ASSIGNED TASK: The entries below are to be written out exactly, with no images included.

GIVEN RECORDS:
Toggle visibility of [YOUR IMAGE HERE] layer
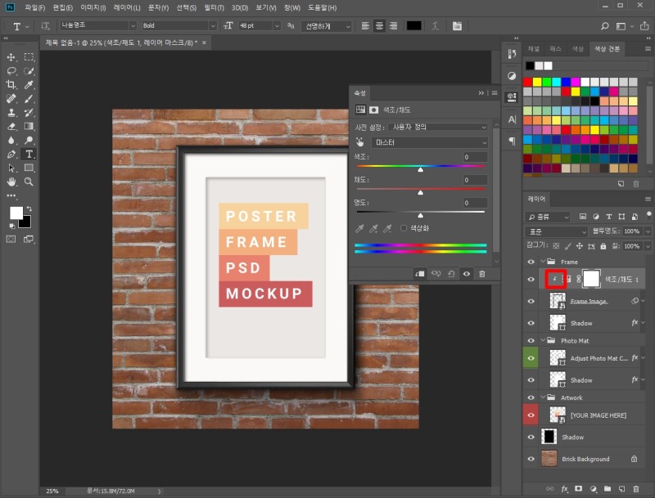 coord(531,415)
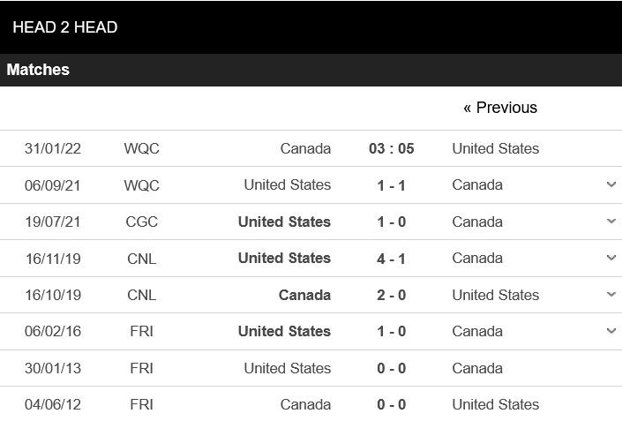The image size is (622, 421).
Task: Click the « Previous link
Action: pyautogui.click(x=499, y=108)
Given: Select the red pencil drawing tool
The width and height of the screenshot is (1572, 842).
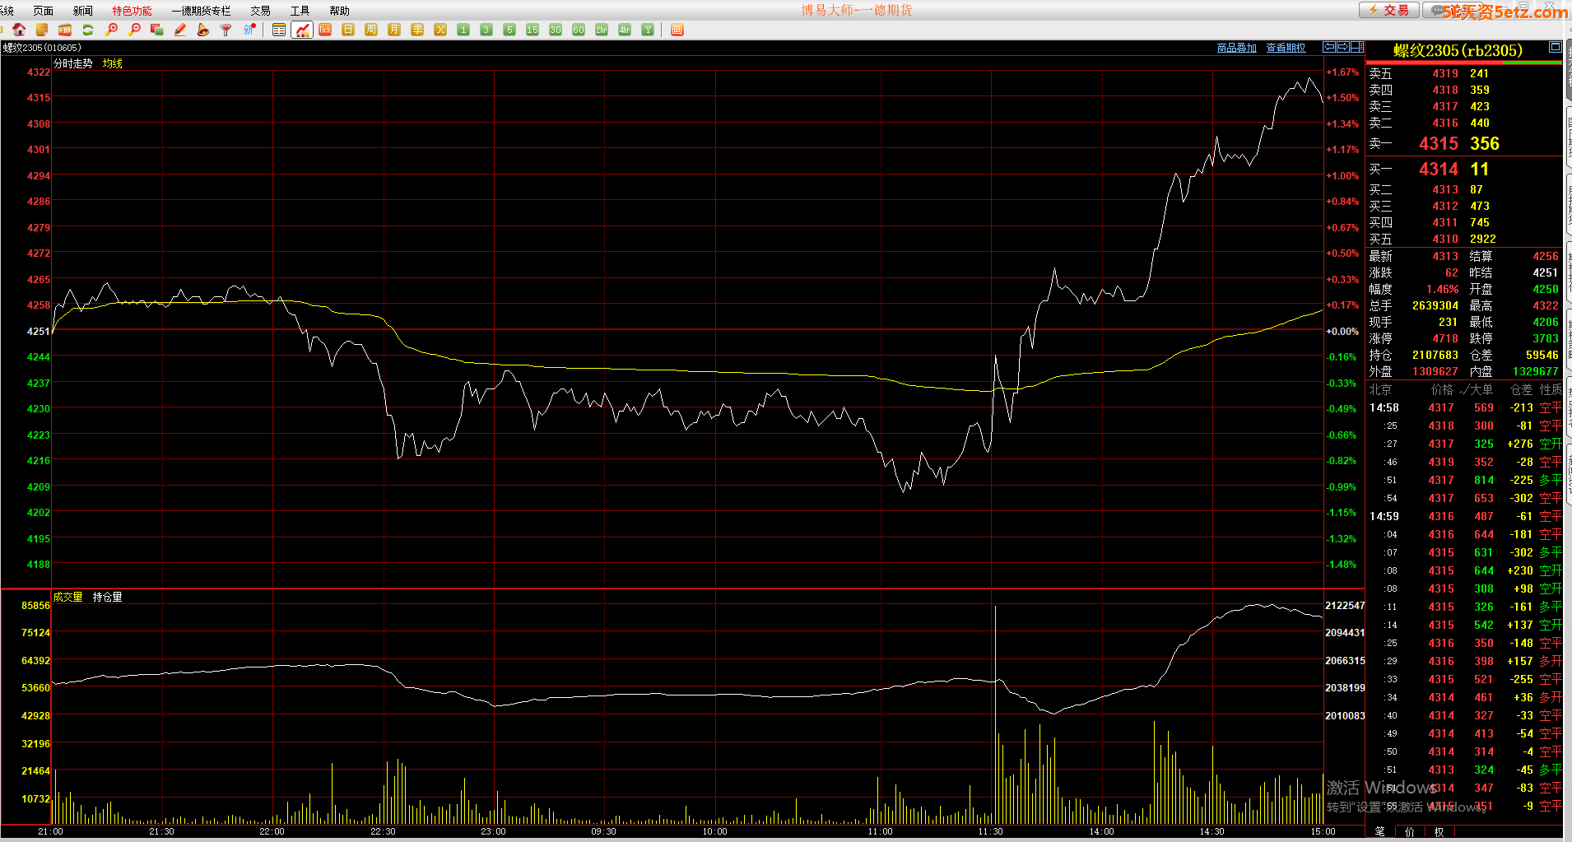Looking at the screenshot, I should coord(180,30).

PROBLEM SOLUTION:
Toggle visibility of [YOUR IMAGE HERE] layer
 coord(531,415)
The image size is (622, 421).
Task: Click the « Previous link
Action: pyautogui.click(x=499, y=108)
Given: Select the red pencil drawing tool
The width and height of the screenshot is (1572, 842).
Looking at the screenshot, I should coord(180,30).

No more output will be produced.